● **DATASET RECORDS**
* * *

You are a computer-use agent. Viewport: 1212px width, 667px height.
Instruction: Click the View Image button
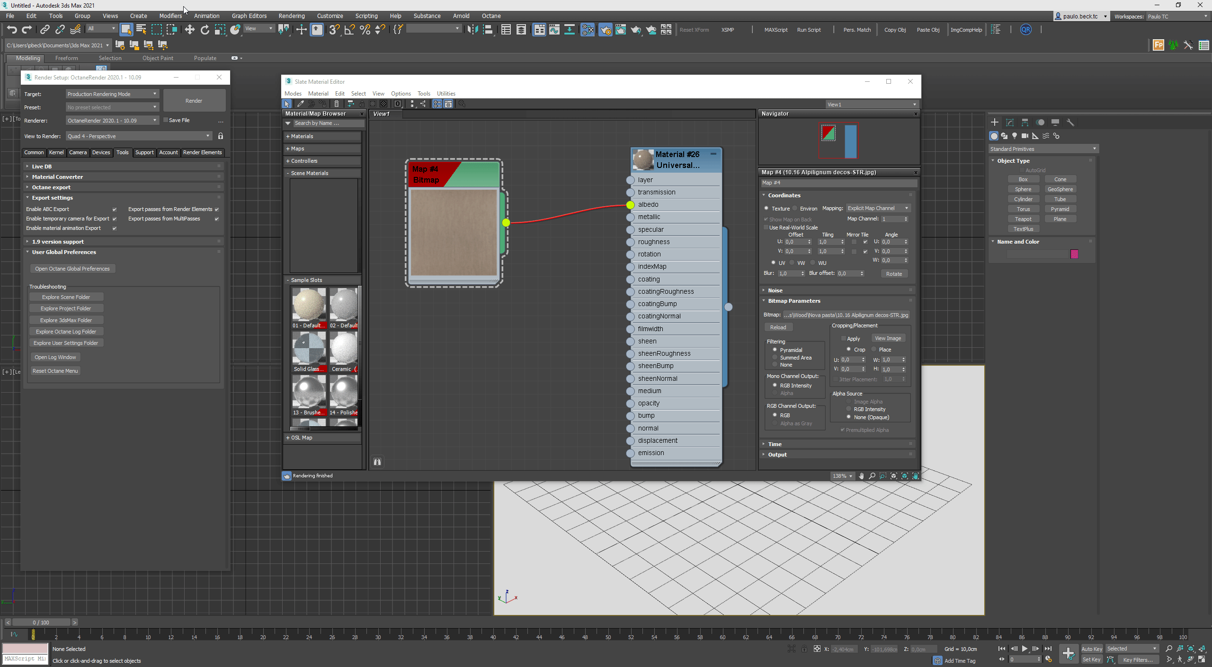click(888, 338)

* * *

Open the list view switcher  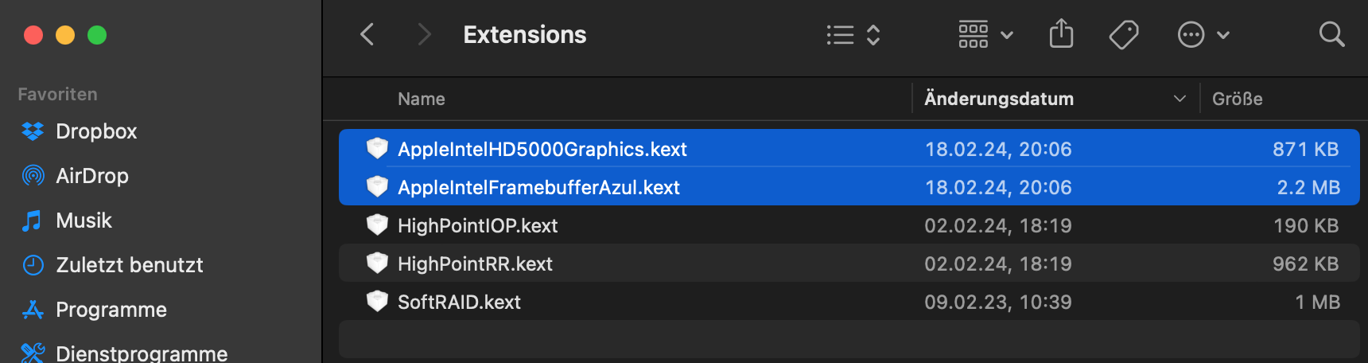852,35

* * *

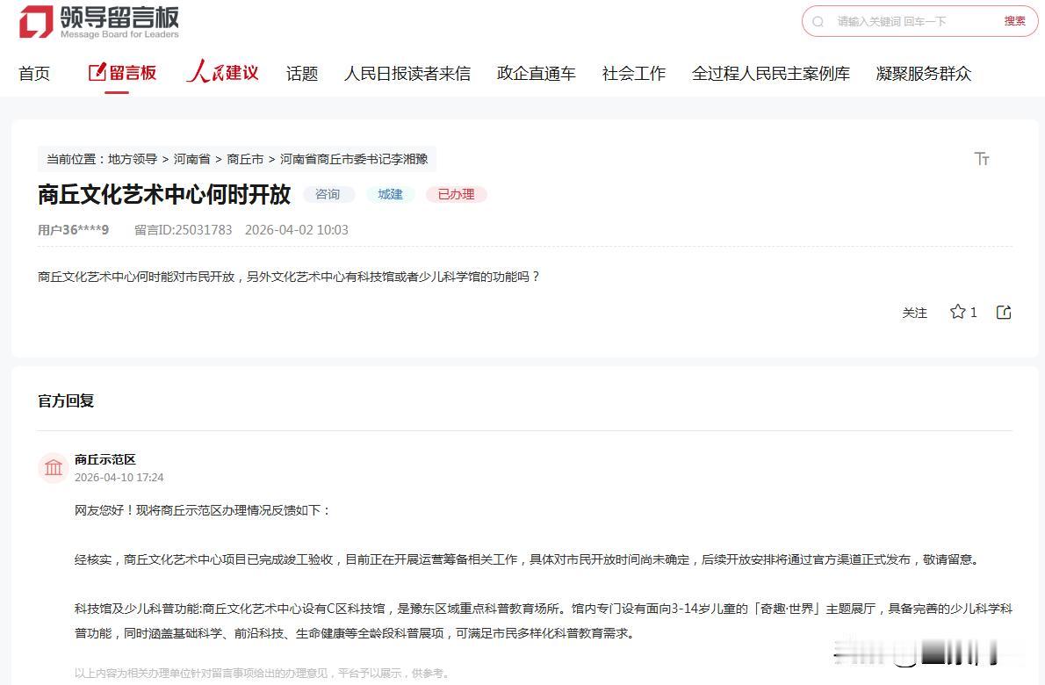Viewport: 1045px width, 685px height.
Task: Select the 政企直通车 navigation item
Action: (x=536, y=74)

* * *

● **YOUR GOAL**
Return the stretch of data from the line containing "You are a computer-use" through the line containing "click(888, 338)", word for word, omitting the pictures.

● **THE COMPLETED TASK**
You are a computer-use agent. Viewport: 1212px width, 667px height.
Instruction: Click the View Image button
click(888, 338)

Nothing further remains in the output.